Despite remaining bullish, the team concedes labor market data typically lags other economic indicators and cautions that revisions to recent data could ultimately reveal that job growth may have been less robust, as was the case at the onset of the Great Recession.
In a separate note on Monday, Goldman’s Jan Hatzius said the strong jobs report helped quell fears of an imminent recession, but also contained red flags: He notes the Census Bureau’s survey of 60,000 households has shown “essentially no job gains” for the past three months—casting doubt on the overall jobs figure, which is based on a survey of companies.
The U.S. economy posted its worst showing since the Covid-induced recession in the first quarter, shrinking 1.6% despite expectations originally calling for 1% growth. The worse-than-expected decline makes a second straight quarterly decline in GDP “much more likely,” Pantheon Macro chief economist Ian Shepherdson said earlier this month, forecasting that GDP fell 0.5% in the second quarter. However, like Goldman, he believes the NBER “very probably will not” declare a recession unless the job market meaningfully slows down. Rather than purely going off technical recessions, the NBER defines a recession as “a significant decline in economic activity that is spread across the economy and lasts more than a few months.”

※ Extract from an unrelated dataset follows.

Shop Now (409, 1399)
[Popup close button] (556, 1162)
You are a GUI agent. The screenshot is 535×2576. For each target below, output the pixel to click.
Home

After losing more than 20 million jobs at the height of pandemic uncertainty in the spring of 2020, the labor market has quickly and forcefully led the economic recovery. However, prolonged inflation and rising interest rates, which tend to hurt company earnings, have sparked concerns about the broader economy and started taking their toll on the job market. Recently booming technology and real estate companies have announced waves of layoffs this summer, and corporate giants including Amazon and Walmart have both signaled a slowdown in their hiring needs, with Walmart executives pointing to “overstaffing” as a drag on disappointing profits last quarter.
“There is no doubt that a labor market slowdown is underway,” Hatzius said Monday, pointing to the layoffs and hiring freezes, in addition to a drop in job openings, rising jobless claims and data showing employment in the manufacturing and service industries has contracted.
What To Watch For
The Bureau of Economic Analysis unveils its first estimate of second-quarter GDP growth—or decline—on July 28. It will then update the figure in August before releasing a final estimate in September.